After verification, point the main stack at the migrated volume B. The base compose files are never edited (so fresh installs are unaffected); promotion is an override.

  • Plain Docker / Compose: add the promotion override and set POSTGRES_VOLUME_NAME to B:
    POSTGRES_VOLUME_NAME=quotenode_postgres_upgraded \
      docker compose -f infra/docker-compose.coolify.yml \
                     -f infra/docker-compose.promote.yml up -d
    (use docker-compose.prod.yml instead of coolify.yml for the prod file). To roll back, drop the -f docker-compose.promote.yml and start again — you are back on A.
  • Coolify / Portainer UI: there is no -f chaining in the UI. Instead, remap the postgres service storage to volume B in the platform’s storage settings, or add external: true + name: <B> for the postgres volume in the stack’s compose editor.

Verify

After the main stack is running on B:

  1. Open /health — should return UP.
  2. Log in and confirm your existing data (offers, customers, settings) is present.
  3. Create a test offer and generate a PDF.
  4. Open a public link to confirm routing.

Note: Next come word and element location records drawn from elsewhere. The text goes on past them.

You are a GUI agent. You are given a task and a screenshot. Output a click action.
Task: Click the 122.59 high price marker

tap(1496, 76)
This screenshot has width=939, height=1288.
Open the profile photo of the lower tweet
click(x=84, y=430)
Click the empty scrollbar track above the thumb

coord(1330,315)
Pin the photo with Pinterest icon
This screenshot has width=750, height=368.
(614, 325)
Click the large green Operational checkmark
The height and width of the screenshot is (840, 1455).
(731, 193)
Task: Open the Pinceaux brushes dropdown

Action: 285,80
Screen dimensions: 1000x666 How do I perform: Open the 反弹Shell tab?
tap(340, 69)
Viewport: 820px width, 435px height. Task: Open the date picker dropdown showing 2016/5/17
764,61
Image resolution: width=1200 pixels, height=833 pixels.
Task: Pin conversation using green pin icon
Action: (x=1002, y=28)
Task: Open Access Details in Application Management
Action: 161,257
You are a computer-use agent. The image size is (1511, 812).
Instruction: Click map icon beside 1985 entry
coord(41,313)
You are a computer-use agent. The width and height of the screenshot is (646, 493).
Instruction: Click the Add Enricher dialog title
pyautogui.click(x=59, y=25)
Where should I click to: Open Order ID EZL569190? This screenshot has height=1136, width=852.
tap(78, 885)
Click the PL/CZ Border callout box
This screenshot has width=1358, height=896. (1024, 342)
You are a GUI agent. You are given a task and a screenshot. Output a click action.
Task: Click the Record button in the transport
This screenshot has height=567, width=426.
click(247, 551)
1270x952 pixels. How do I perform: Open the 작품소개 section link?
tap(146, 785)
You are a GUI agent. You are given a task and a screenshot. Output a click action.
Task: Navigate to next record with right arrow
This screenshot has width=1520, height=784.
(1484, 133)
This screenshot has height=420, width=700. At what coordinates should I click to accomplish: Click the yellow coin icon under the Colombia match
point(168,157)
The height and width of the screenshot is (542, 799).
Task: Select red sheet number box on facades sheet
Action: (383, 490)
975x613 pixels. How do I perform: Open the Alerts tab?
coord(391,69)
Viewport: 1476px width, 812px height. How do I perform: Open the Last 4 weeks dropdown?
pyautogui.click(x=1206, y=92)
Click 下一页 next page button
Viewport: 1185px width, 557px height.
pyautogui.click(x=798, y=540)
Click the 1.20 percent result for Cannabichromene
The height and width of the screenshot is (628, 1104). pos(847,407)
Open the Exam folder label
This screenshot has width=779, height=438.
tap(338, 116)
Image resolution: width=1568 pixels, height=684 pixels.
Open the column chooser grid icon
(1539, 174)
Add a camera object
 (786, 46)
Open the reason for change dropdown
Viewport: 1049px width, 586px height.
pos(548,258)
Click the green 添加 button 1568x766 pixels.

Only after this should you delete volume A and the migration artifacts.


Release order (important)

If your platform auto-deploys on a moving tag, a PG18-requiring image could land before you migrate, breaking the stack. Always:

  1. Pause auto-deploy / pin the current image tag.
  2. Run the migration (Path A or B) and promote B.
  3. Then upgrade the application to the PostgreSQL 18 build and re-enable auto-deploy.

Recovery

The source volume A is never modified, so recovery is simple:

  • Migration interrupted before promotion (timeout, redeploy, stop): delete volume B and the artifacts volume, then start over. There is no partial state to resume.
  • Problem after promotion: revert the promotion (drop the override / unset POSTGRES_VOLUME_NAME or re-point storage to A) and start the stack — you are back on PostgreSQL 16 with all data.
  • Last resort: restore from backup-before-pg18.sql (see Upgrading QuoteNode → Rolling back).

Never run docker compose down -v during this procedure — it deletes volumes.